Step 12: Create an index, flush the data and look at data again
Generate another row of data in cqlsh:
INSERT INTO playlists (id, song_order, song_id, title, artist, album) VALUES (72c36092-82a1-3a00-93d1-46196ee77204, 1, c7e64f8f-bd44-4f28-b8d9-6938726e34d4, 'Brews', 'Branford Marsalis', 'Four MFs Playing Tunes'); CREATE INDEX ON playlists(artist); SELECT song_order, album, artist, title FROM playlists WHERE artist = 'Branford Marsalis'; song_order | album | artist | title -------------+------------------------+-------------------+------- 1 | Four MFs Playing Tunes | Branford Marsalis | Brews
Note: There are now *_idx-*
in the data directory.
$ ls /var/lib/cassandra/data/test1/playlists test1-playlists-ic-7-CompressionInfo.db test1-playlists-ic-7-Data.db test1-playlists-ic-7-Filter.db test1-playlists-ic-7-Index.db test1-playlists-ic-7-Statistics.db test1-playlists-ic-7-Summary.db test1-playlists-ic-7-TOC.txt test1-playlists.playlists_artist_idx-ic-1-CompressionInfo.db test1-playlists.playlists_artist_idx-ic-1-Data.db test1-playlists.playlists_artist_idx-ic-1-Filter.db test1-playlists.playlists_artist_idx-ic-1-Index.db test1-playlists.playlists_artist_idx-ic-1-Statistics.db test1-playlists.playlists_artist_idx-ic-1-Summary.db test1-playlists.playlists_artist_idx-ic-1-TOC.txt
Look at the secondary index -Data file:
$ bin/sstable2json /var/lib/cassandra/data/test1/playlists/test1-playlists.playlists_artist_idx-ic-1-Data.db [ {"key": "4272616e666f7264204d617273616c6973","columns": [["72c3609282a13a0093d146196ee77204:1","",1373442382363000]]} ]
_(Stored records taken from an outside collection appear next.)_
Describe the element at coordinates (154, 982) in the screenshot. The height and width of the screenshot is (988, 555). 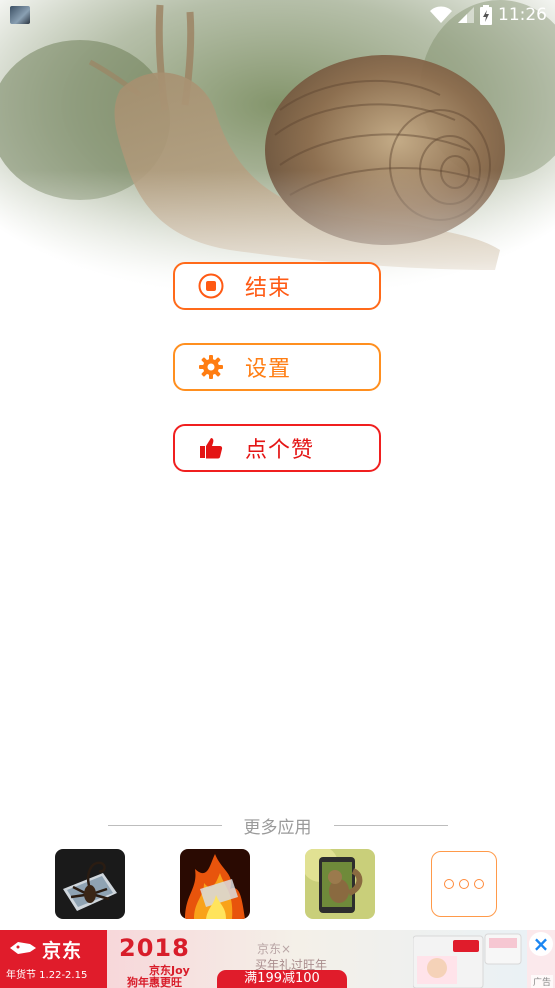
I see `ad-slogan: 狗年惠更旺` at that location.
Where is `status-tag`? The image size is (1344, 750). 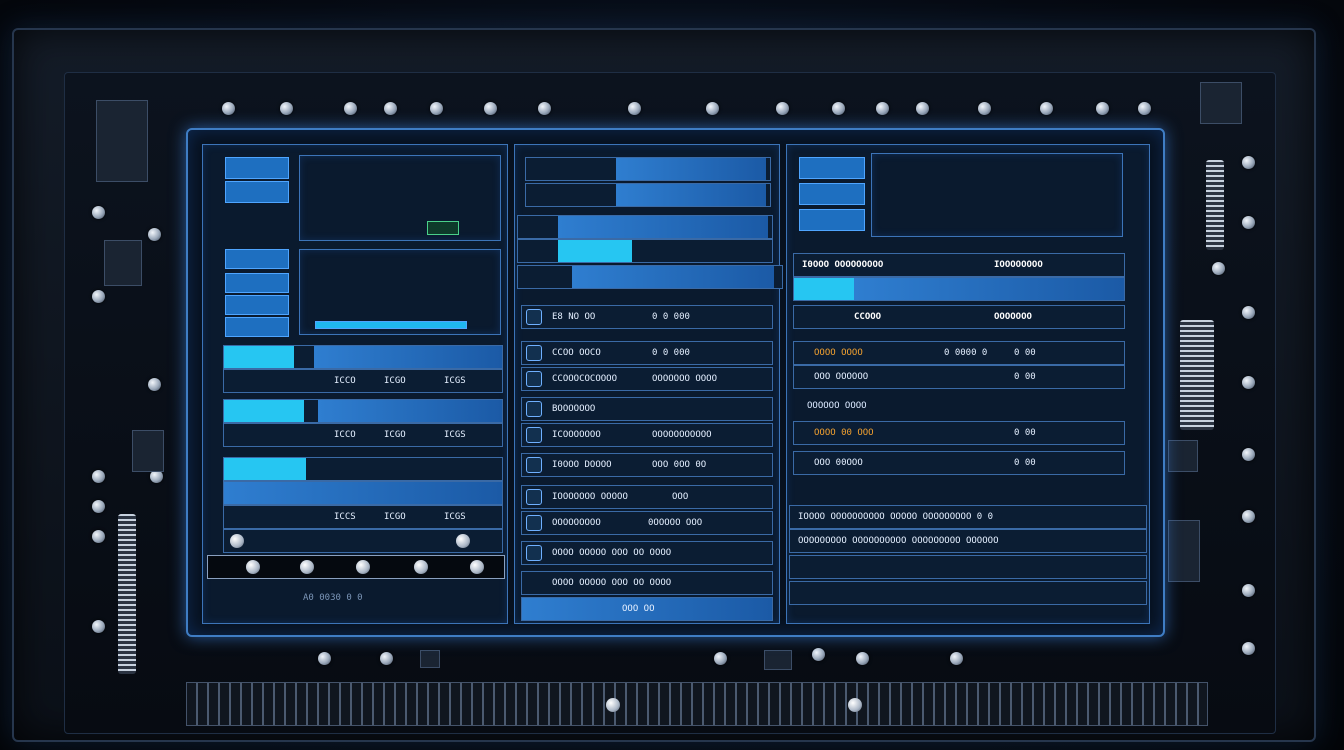
status-tag is located at coordinates (443, 228).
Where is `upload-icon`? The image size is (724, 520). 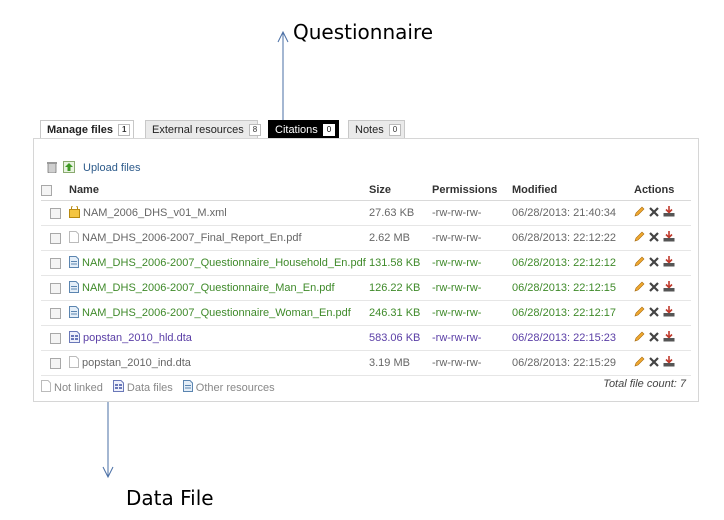 upload-icon is located at coordinates (69, 168).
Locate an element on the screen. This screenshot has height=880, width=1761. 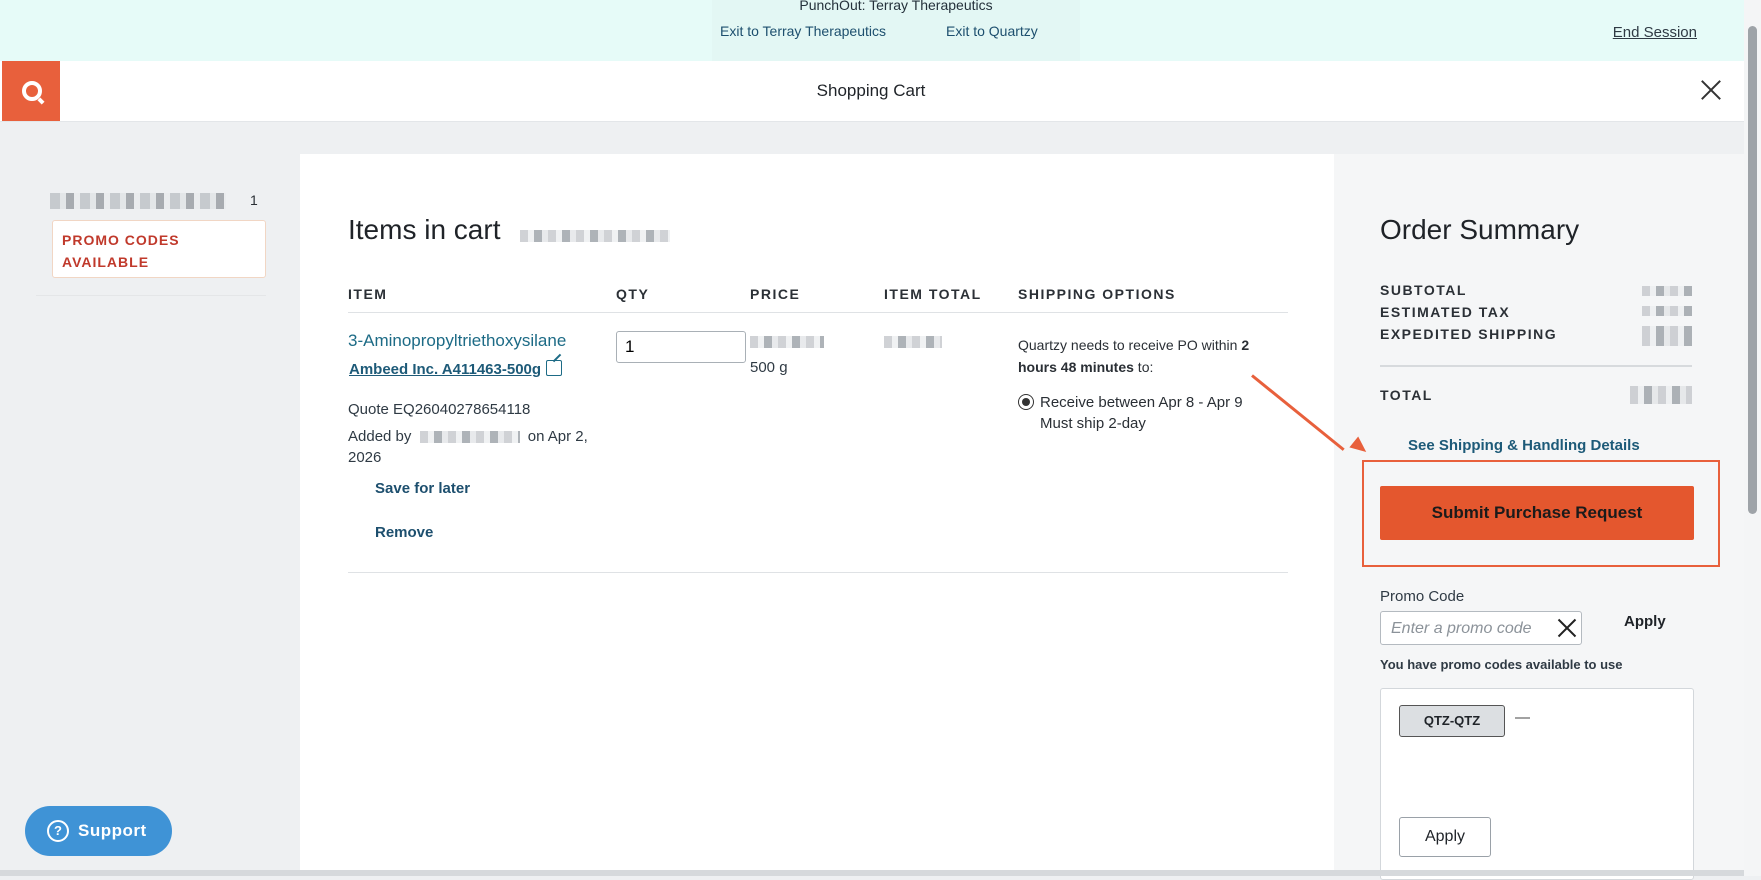
redacted-total is located at coordinates (1661, 395).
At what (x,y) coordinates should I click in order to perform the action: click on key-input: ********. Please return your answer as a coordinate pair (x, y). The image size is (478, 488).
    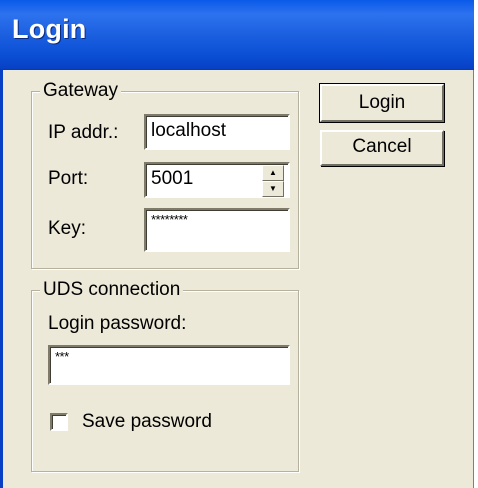
    Looking at the image, I should click on (217, 230).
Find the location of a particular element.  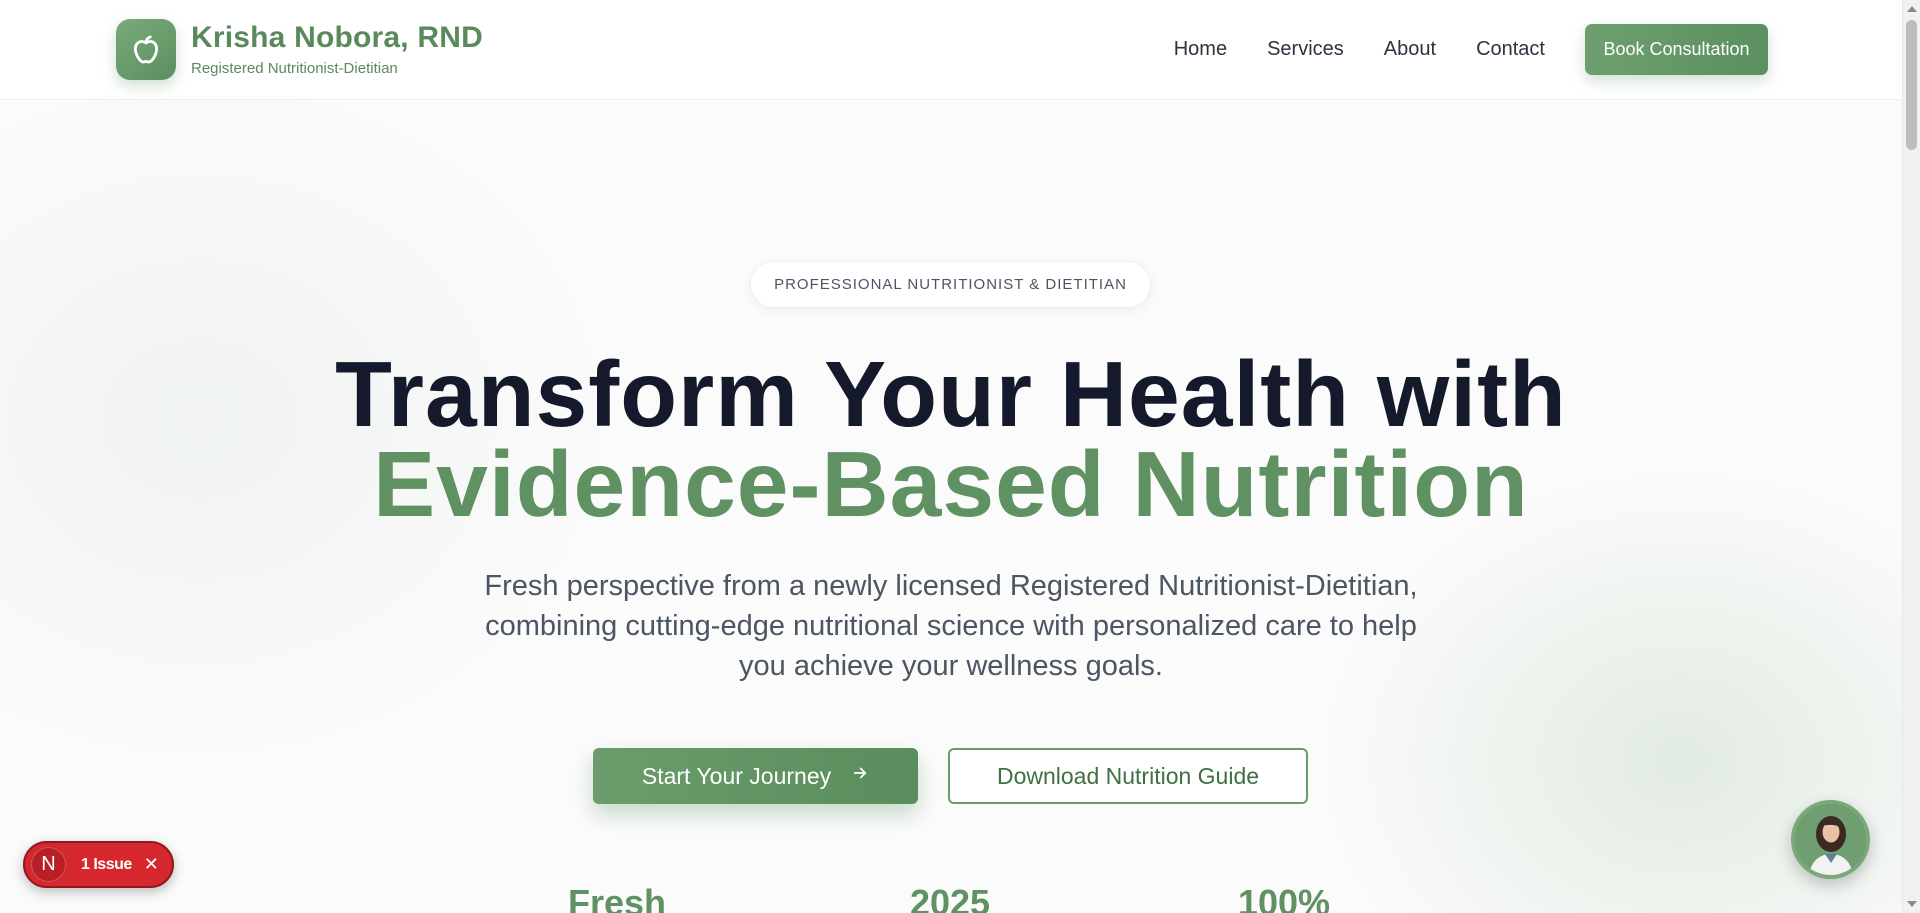

start-journey-label: Start Your Journey is located at coordinates (736, 776).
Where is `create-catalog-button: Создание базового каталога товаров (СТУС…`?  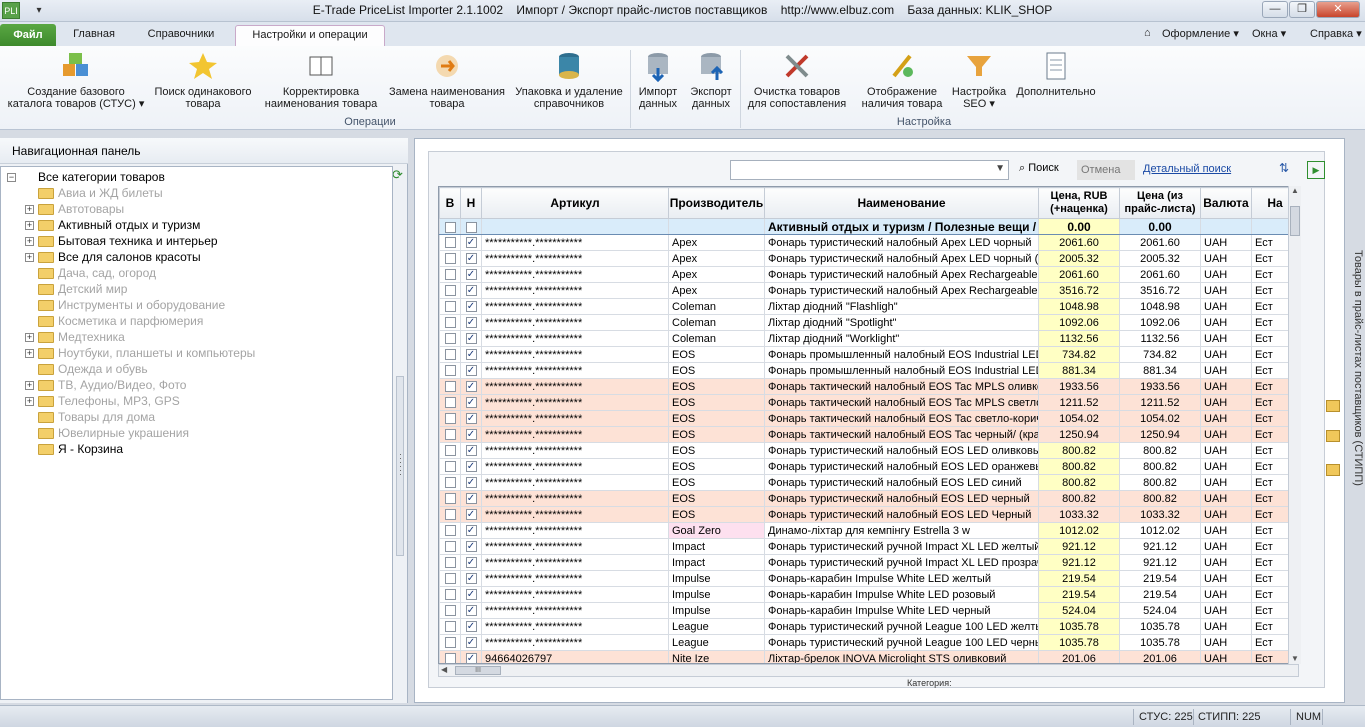
create-catalog-button: Создание базового каталога товаров (СТУС… is located at coordinates (76, 79).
Look at the secondary index -Index file:
$ bin/sstable2json /var/lib/cassandra/data/test1/playlists/test1-playlists.playlists_artist_idx-ic-1-Index.db [ {"key": "4272616e666f7264204d617273616c6973","columns": [["72c3609282a13a0093d146196ee77204:1","",1373442382363000]]} ]
Look at the data file:
$ bin/sstable2json /var/lib/cassandra/data/test1/playlists/test1-playlists-ic-7-Data.db [ {"key": "72c3609282a13a0093d146196ee77204","columns": [["1:","",1373442382363000], ["1:album","Four MFs Playing Tunes",1373442382363000], ["1:artist","Branford Marsalis",1373442382363000], ["1:song_id","c7e64f8f-bd44-4f28-b8d9-6938726e34d4",1373442382363000], ["1:title","Brews",1373442382363000]]} ]
Step 13: Drop the Keyspace - notice we generate a snapshot and leave the directory in place
Note: if you delete a Keyspace and then recreate the same keyspace and column family, you may notice your data come back. You may want to truncate first if you really want to be squeaky clean.
drop keyspace test1;
Check data directory:
$ ls /var/lib/cassandra/data/test1/playlists snapshots
It's ok to remove the directory and snapshot. Restart server and see for yourself: :)
$ rm -rf /var/lib/cassandra/data/test1/playlists
Step 14: Change memtable_total_space_in_mb to force flushing of memtables
We will use cassandra-stress to illustrate this example since it is very easy to create a large sized column that will flush automatically.
Reference: Cassandra Operations
Change cassandra.yaml:
memtable_total_space_in_mb: 1
WARNING: Never set this value so low, it is only meant for illustration purposes.
Run stress with 1MB column size:
$ tools/bin/cassandra-stress -n 1 -S 1048576 Created keyspaces. Sleeping 1s for propagation. total,interval_op_rate,interval_key_rate,latency/95th/99th,elapsed_time 1,0,0,39.6,39.6,39.6,0 END $ ls /var/lib/cassandra/data/Keyspace1/Standard1 Keyspace1-Standard1-ic-1-Data.db Keyspace1-Standard1-ic-1-Digest.sha1 Keyspace1-Standard1-ic-1-Filter.db Keyspace1-Standard1-ic-1-Index.db Keyspace1-Standard1-ic-1-Statistics.db Keyspace1-Standard1-ic-1-Summary.db Keyspace1-Standard1-ic-1-TOC.txt
Note: This file is huge, so run sstablekeys to get a list of keys in the file instead of sstable2json.
$ bin/sstablekeys /var/lib/cassandra/data/Keyspace1/Standard1/Keyspace1-Standard1-ic-1-Data.db 30
Summary
I hope this was helpful for those new to Cassandra, and provided a small tour of key concepts. This was illustrated using a single row of data, but imagine how dynamic the system becomes under heavy writes that generate many sstables and triggers lots of compaction activity.